┌─ Trecho para leitura

O homem evolui no período que separa os dois extremos de um mesmo século? Se a sua resposta é "sim", saiba que Theodoros Angelopoulos  pode achar nem óbvia, nem absoluta, tal asserção. Neste filme, o diretor heleno mostra, à sua moda, que a pureza da alma humana está ficando para trás e que a barbárie, se não cresce, muito menos se extingue ao longo do tempo.

A odisseia de um Ulisses moderno é recontada livremente por um Angelopoulos-Homero que, por meio de um protagonista sem nome - um cineasta grego (o americano Harvey Keitel) de volta à sua região natal -, apresenta seu desencanto na humanidade. O tempo da história narrada é o da época de sua realização, primeira metade da década de 1990, com a Guerra da Bósnia em andamento e lhe servindo parcialmente de cenário. O herói faz sua jornada pelos Bálcãs em busca de três rolos de filme não-revelados dos irmãos Manakis, pioneiros da fotografia e do registro cinematográfico cotidiano em terras argivas e nações arredores. Singrando ele não por águas marítimas jônicas, mas por territórios balcânicos em momento hostil, efetiva uma busca que vai além do objetivo material. Os rolos históricos dos Manakis são somente o McGuffin de uma viagem mais que meramente física, sobretudo lírica.

└─
┌─ Dados

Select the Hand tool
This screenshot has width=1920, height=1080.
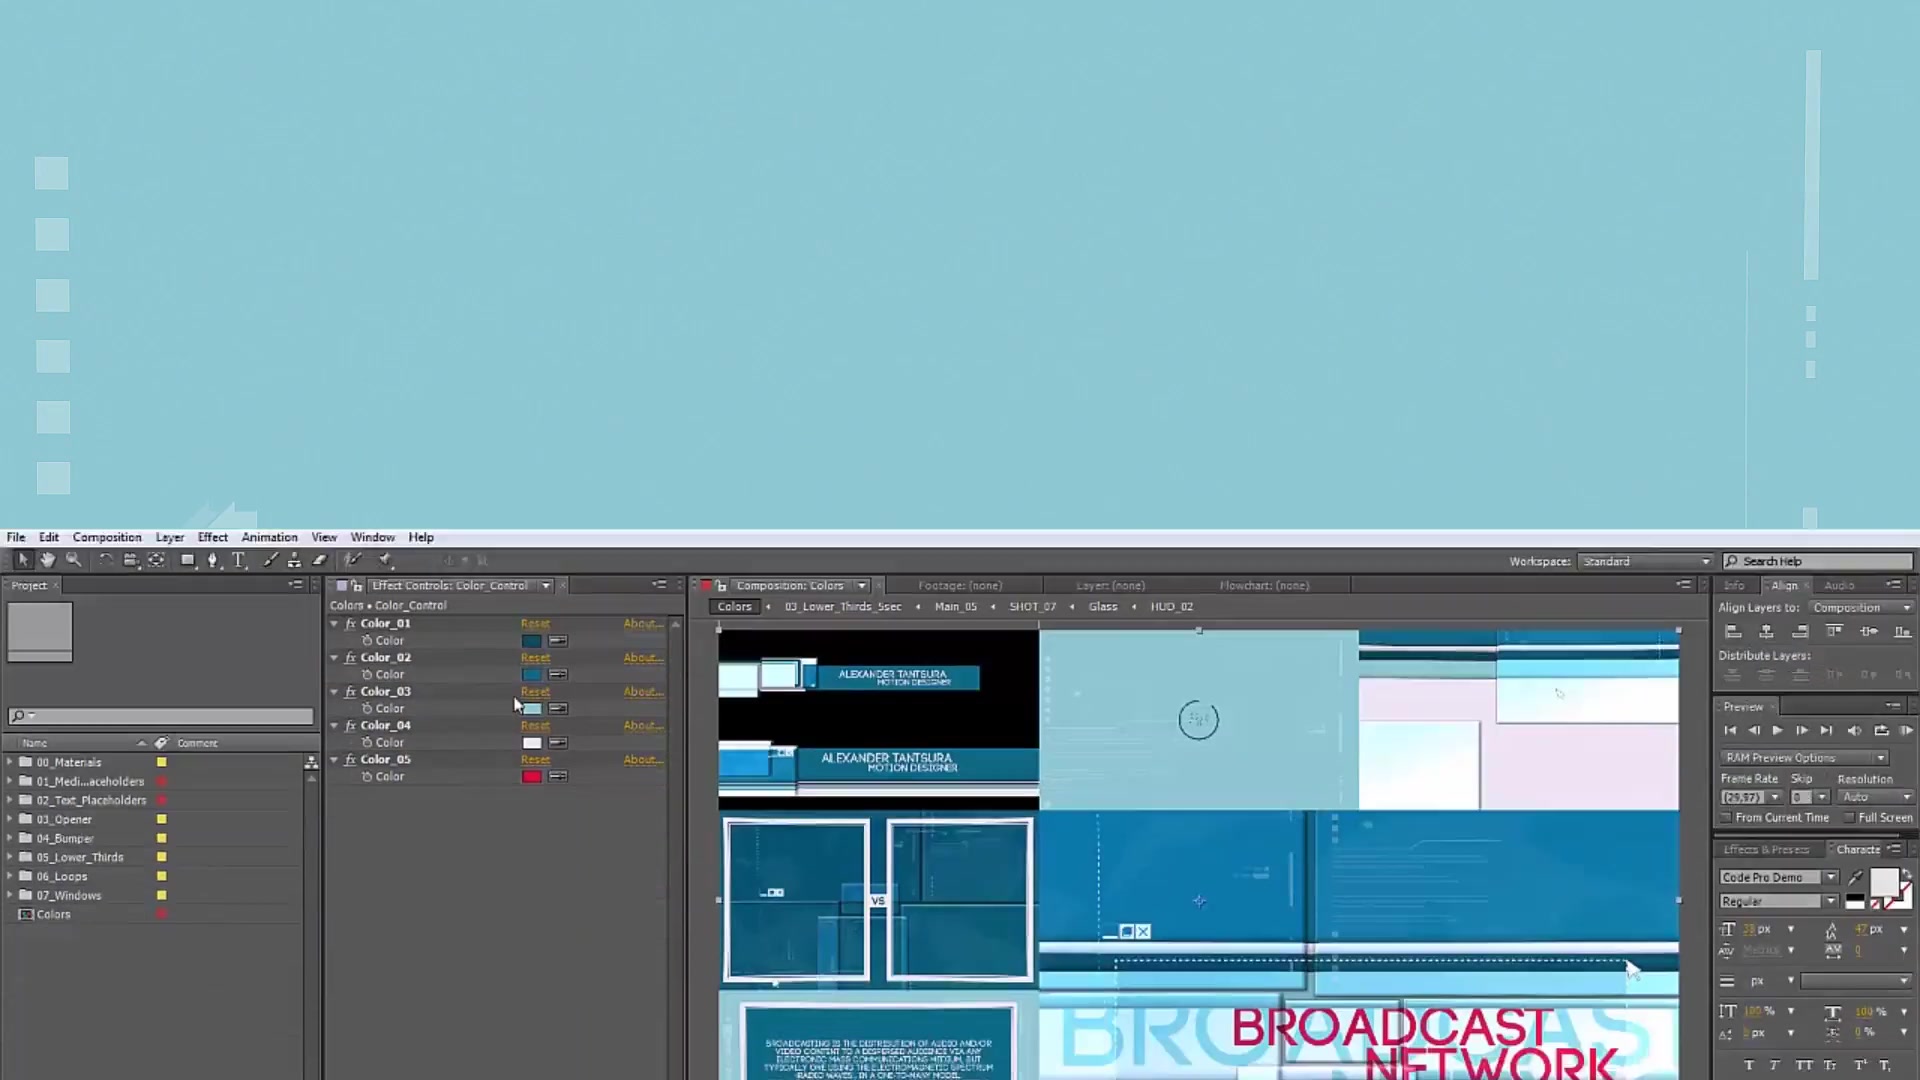coord(47,561)
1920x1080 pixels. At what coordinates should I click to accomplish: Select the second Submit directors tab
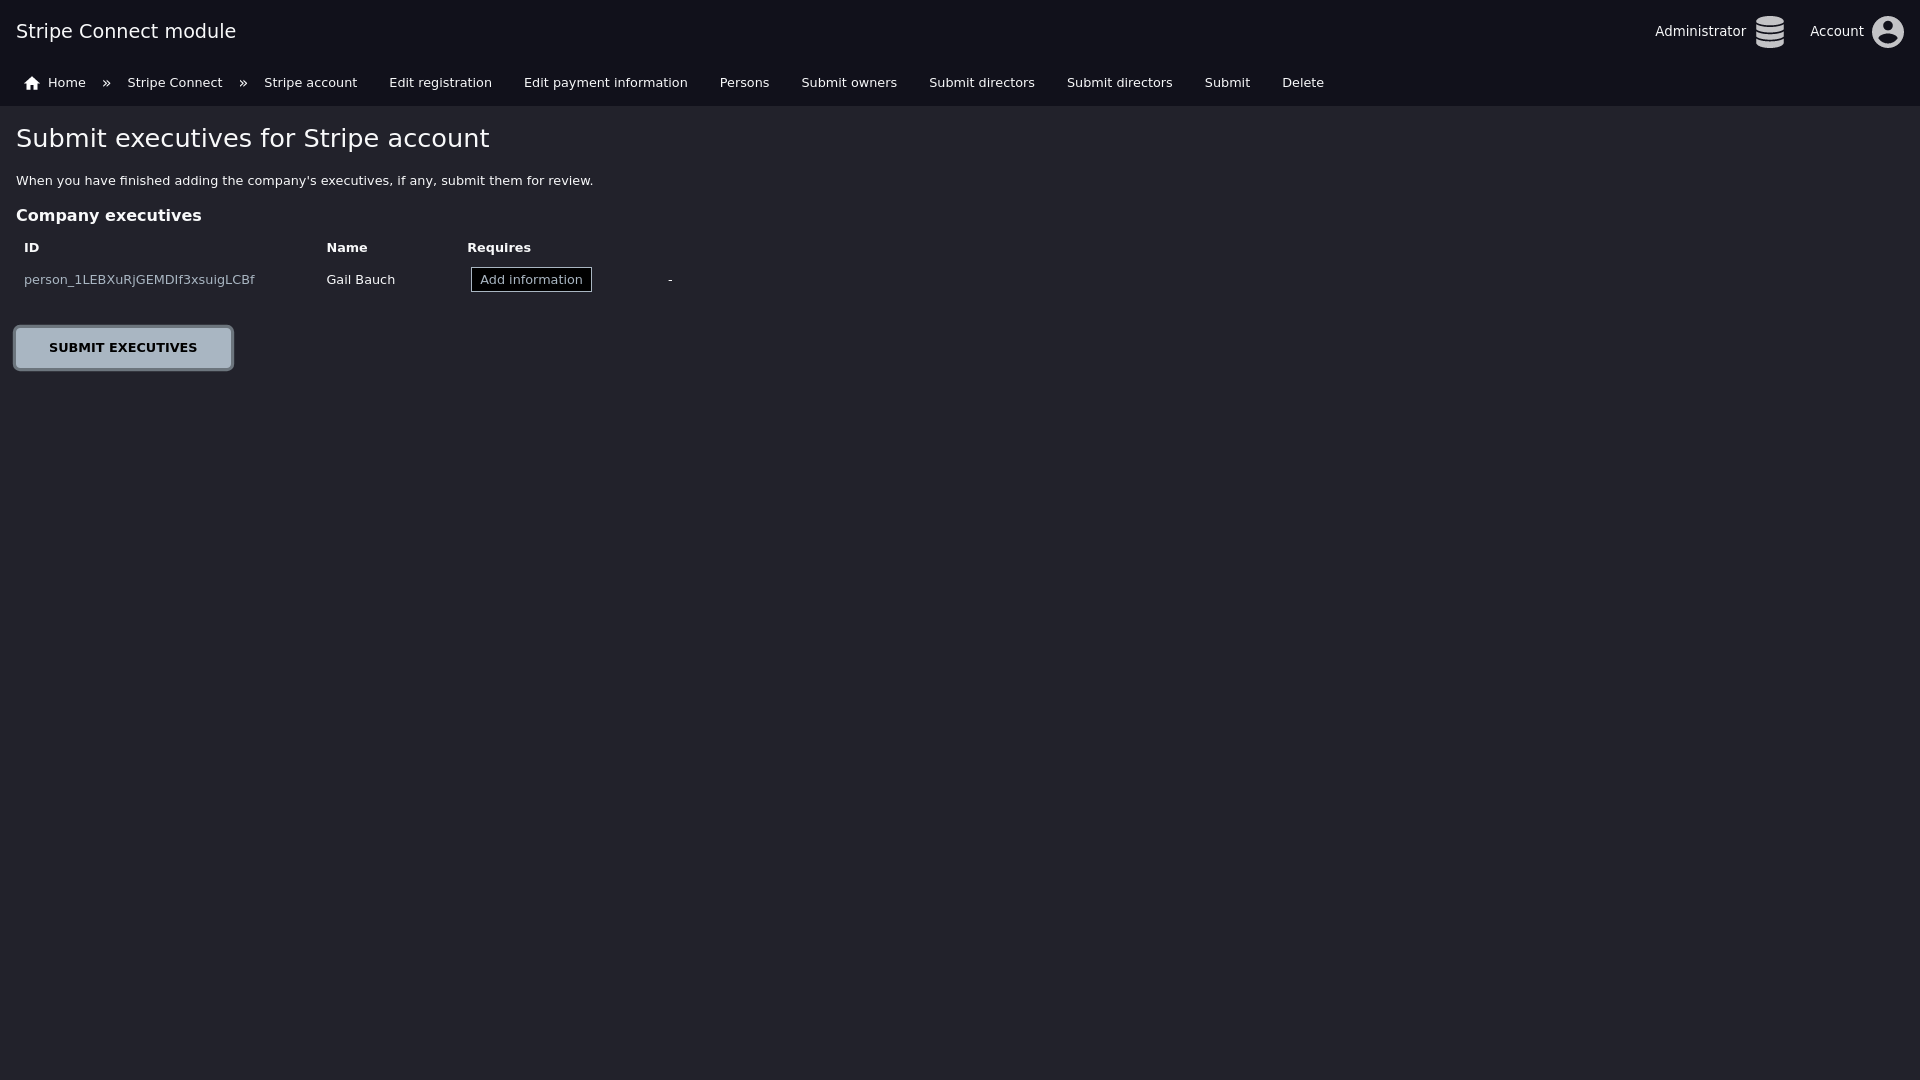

└─

## Instruções
**A.** Transcreva o trecho sobre o filme de Angelopoulos de "O homem evolui" até "longo do tempo.".
**B.** De acordo com o trecho sobre o filme de Angelopoulos, qual ator interpreta o protagonista sem nome?
**C.** Retome o trecho sobre o filme de Angelopoulos a partir do ponto em que ele termina.

## Respostas esperadas
**A.**
O homem evolui no período que separa os dois extremos de um mesmo século? Se a sua resposta é "sim", saiba que Theodoros Angelopoulos  pode achar nem óbvia, nem absoluta, tal asserção. Neste filme, o diretor heleno mostra, à sua moda, que a pureza da alma humana está ficando para trás e que a barbárie, se não cresce, muito menos se extingue ao longo do tempo.

**B.** O americano Harvey Keitel.

**C.**
A procura pelos registros iniciais do século 20 em forma de filmes documentados por pioneiros transcende o mundo palpável. O que o personagem central quer é captar a essência do olhar do começo daqueles anos - uma visão de mundo certamente bem mais pura que a do final do mesmo período. Depois desses tempos de paz assinalados em fotogramas pelos irmãos documentaristas, a região enfrentou conflitos tempestuosos: as guerras Balcânica, Primeira e Segunda Mundiais e bem mais adiante, a da Bósnia. Em força disso, a inocência desaparecida se transforma no pote do final do arco-íris: um tesouro inalcançável. A entropia causada pelas ambição e "evolução" humanas irreversivelmente leva embora uma percepção mais doce, pacífica e pastoral do mundo, deixando no lugar desta uma malquerença crescente. A origem desse mal, na visão dos roteiristas (entre os quais o diretor e também o lendário Tonino Guerra, escritor das obras de Antonioni) está na política, no nacionalismo ufanista e na intolerância étnica que assolaram a região. Curiosa e paradoxalmente, o herói vai buscar paz espiritual numa região de conflito armado corrente.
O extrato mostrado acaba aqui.